BEGIN GIVEN RECORDS

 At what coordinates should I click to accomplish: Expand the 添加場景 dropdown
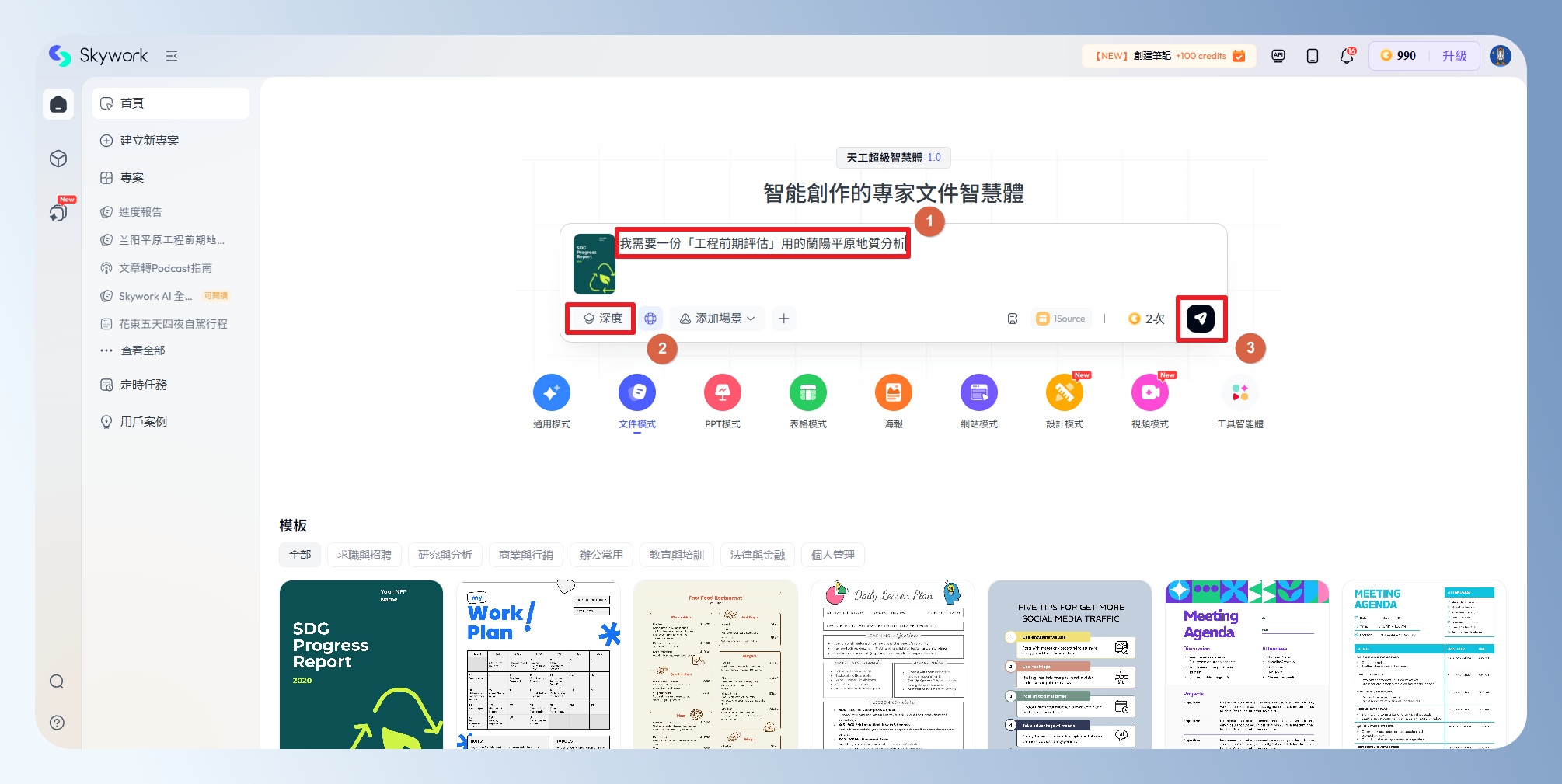(x=717, y=319)
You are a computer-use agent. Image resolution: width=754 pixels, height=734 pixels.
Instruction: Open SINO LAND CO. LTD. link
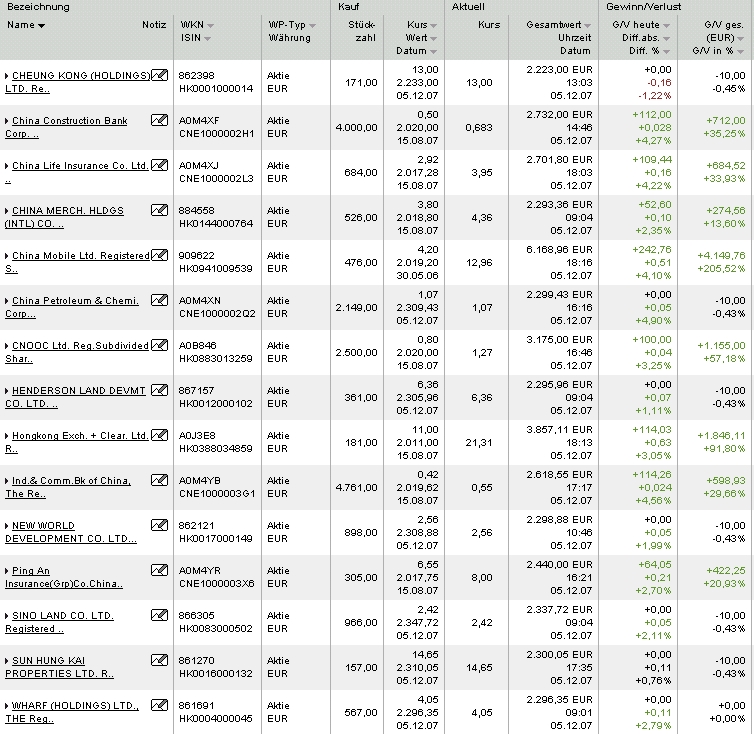59,622
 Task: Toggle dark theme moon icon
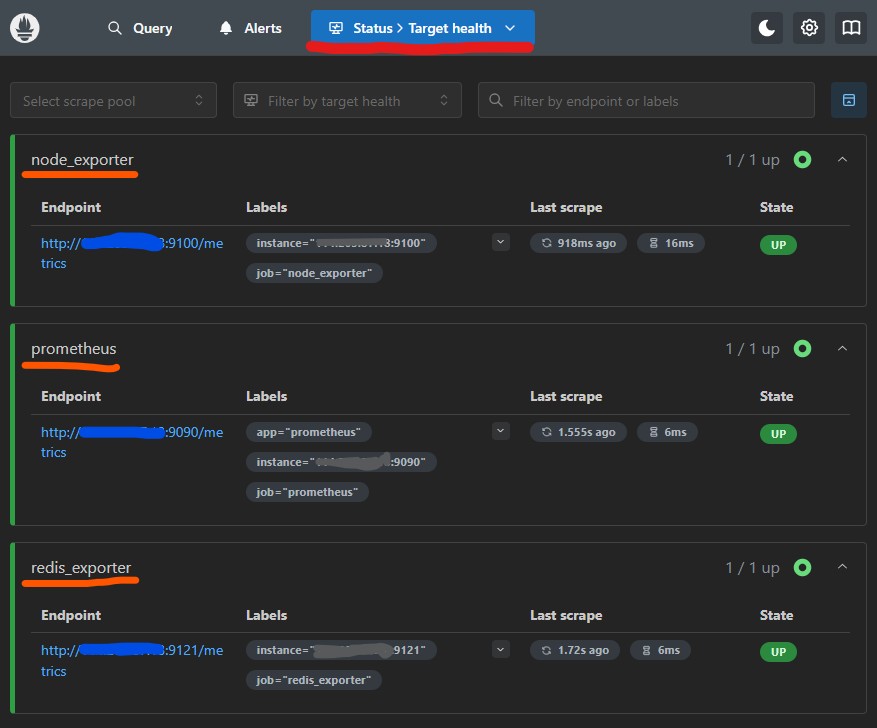pyautogui.click(x=767, y=28)
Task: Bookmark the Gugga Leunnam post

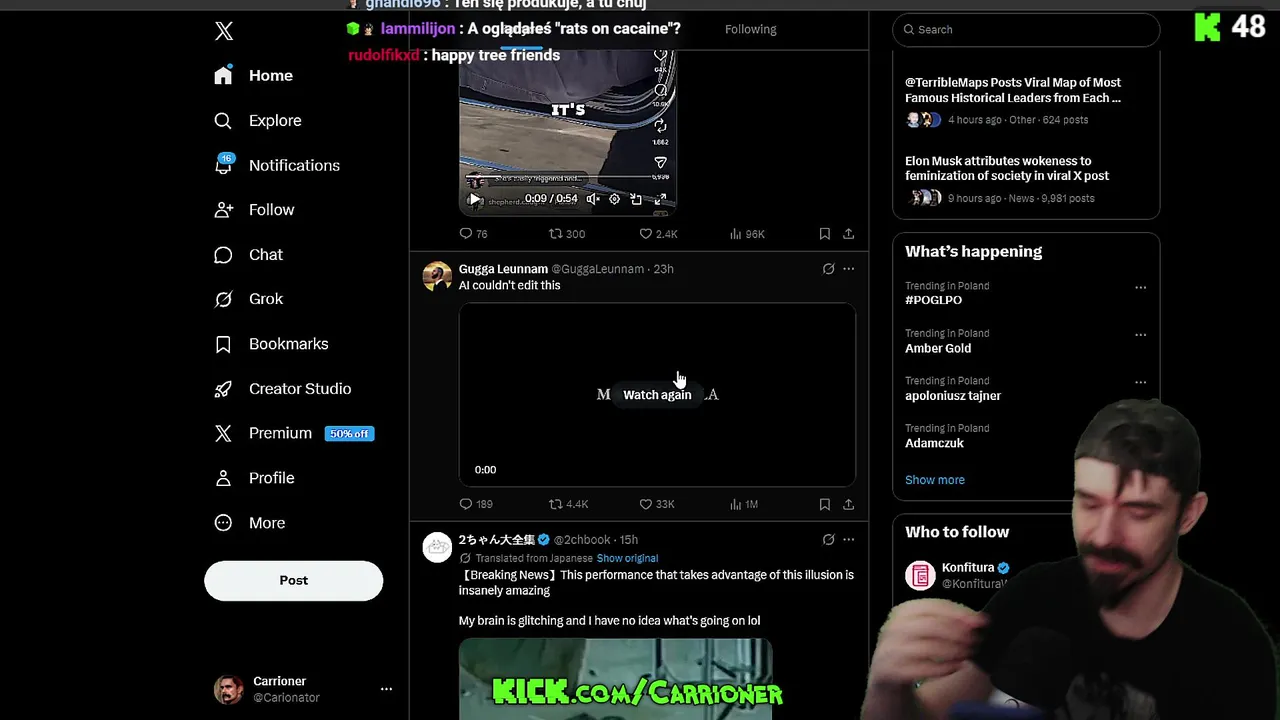Action: (824, 504)
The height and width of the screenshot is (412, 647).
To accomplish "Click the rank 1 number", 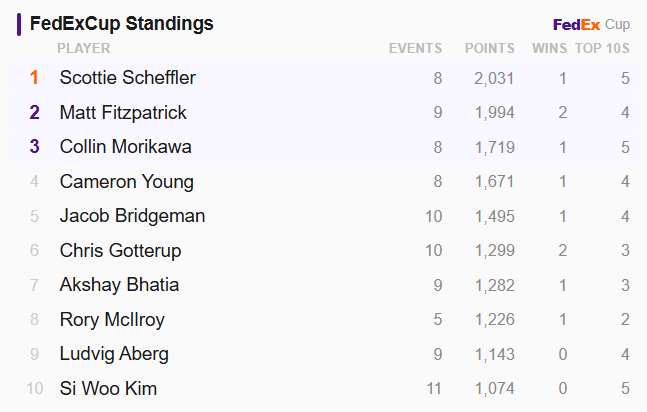I will coord(34,78).
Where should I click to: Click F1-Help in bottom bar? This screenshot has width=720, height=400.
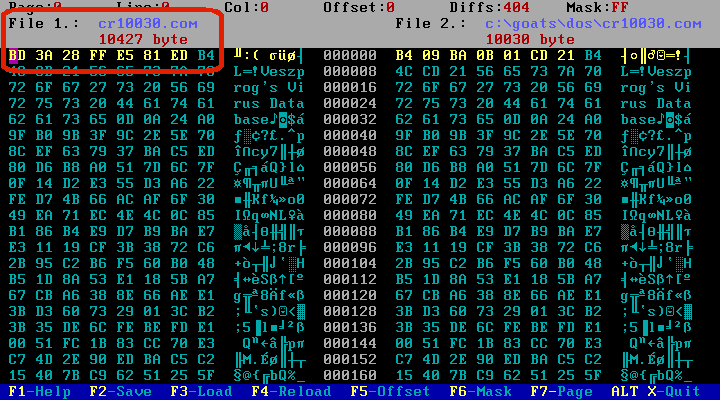(x=39, y=391)
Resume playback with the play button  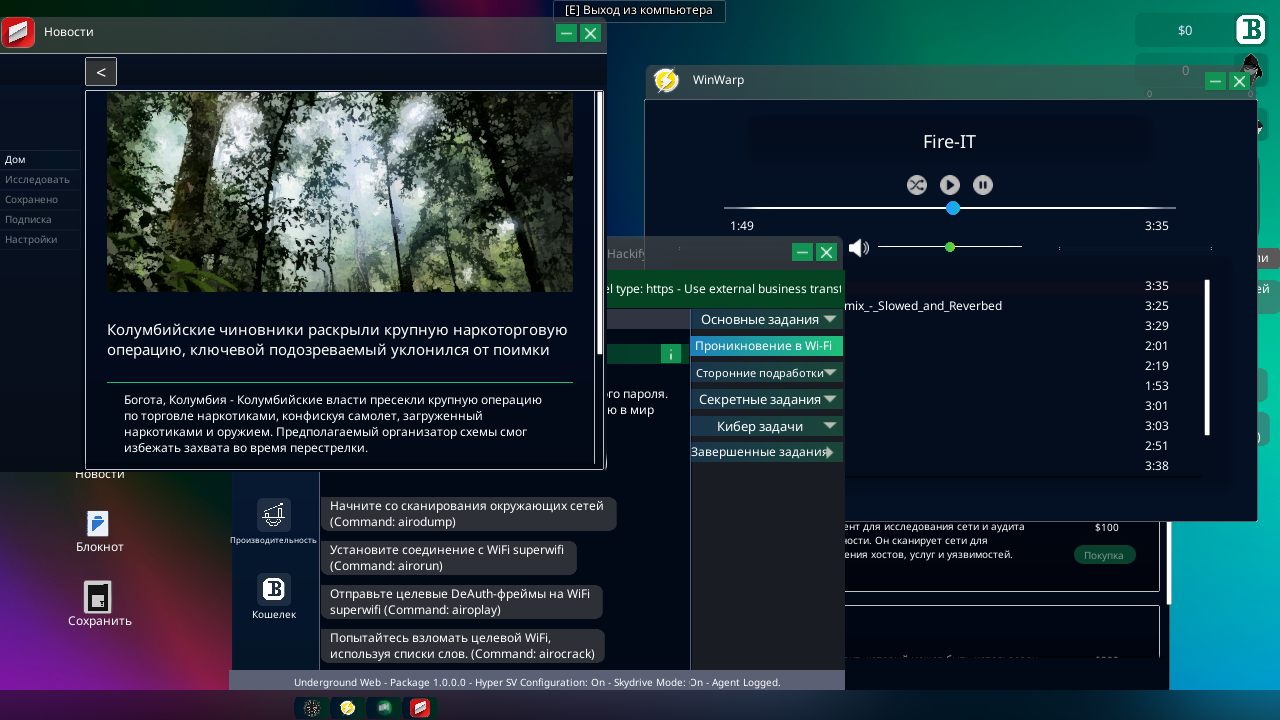coord(949,185)
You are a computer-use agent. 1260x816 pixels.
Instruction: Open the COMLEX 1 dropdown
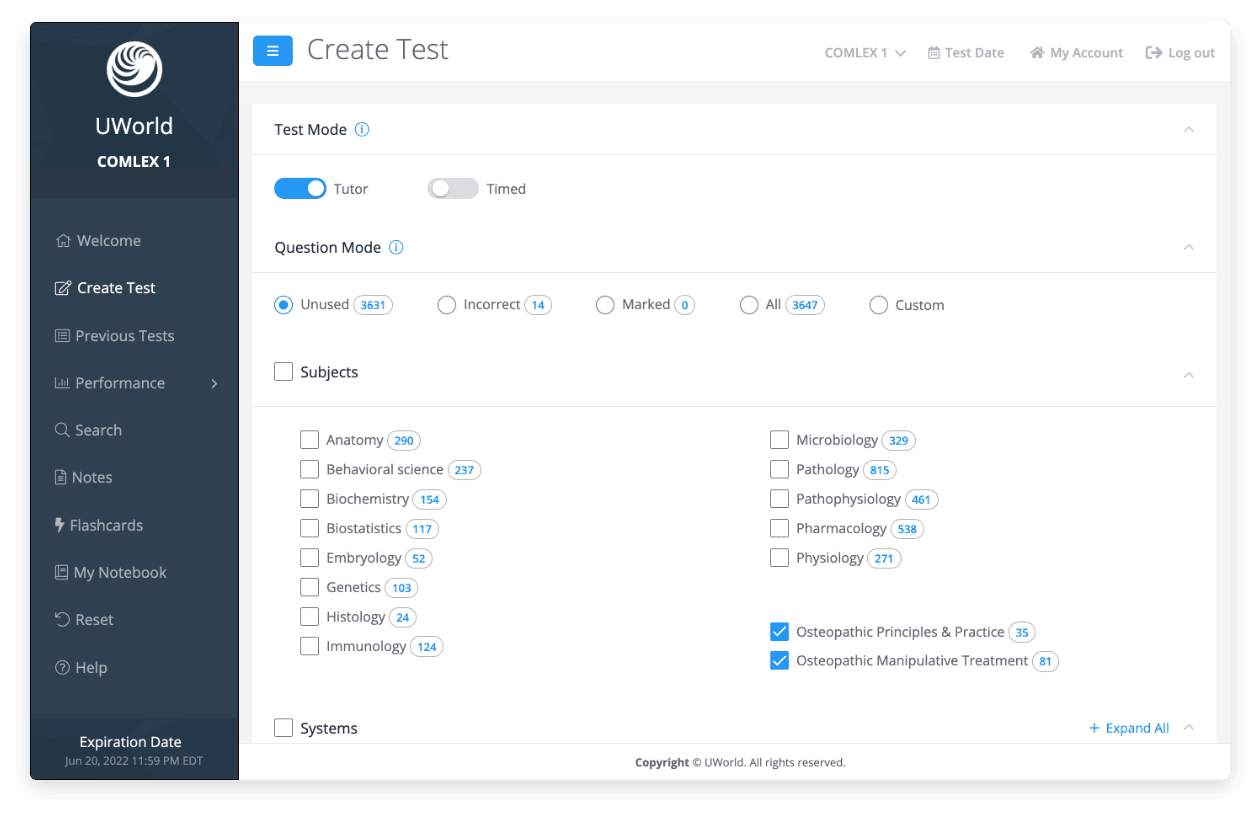coord(865,53)

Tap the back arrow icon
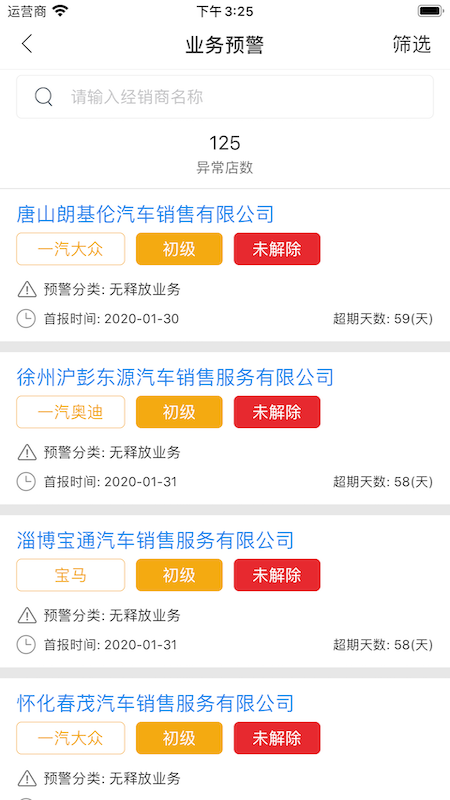pyautogui.click(x=27, y=44)
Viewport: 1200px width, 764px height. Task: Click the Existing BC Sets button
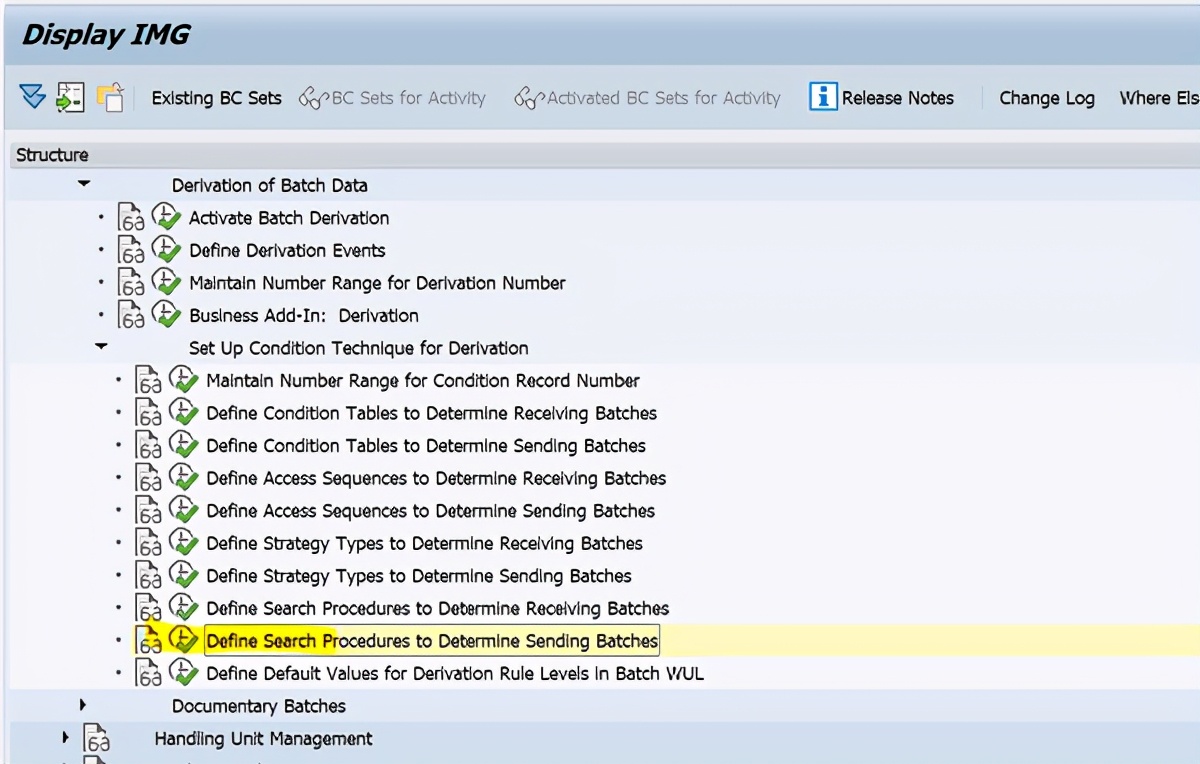pos(216,97)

END GIVEN RECORDS

» **YOUR TASK**
Among the entries above, copy exactly the stretch from the line holding "You are a computer-use agent. Image" through the line holding "The height and", leaving out any pictures.

» **SOLUTION TO THIS TASK**
You are a computer-use agent. Image resolution: width=754 pixels, height=734 pixels.
Instruction: Open SINO LAND CO. LTD. link
59,622
 Task: Toggle dark theme moon icon
pyautogui.click(x=767, y=28)
Task: Bookmark the Gugga Leunnam post

Action: (824, 504)
The height and width of the screenshot is (412, 647).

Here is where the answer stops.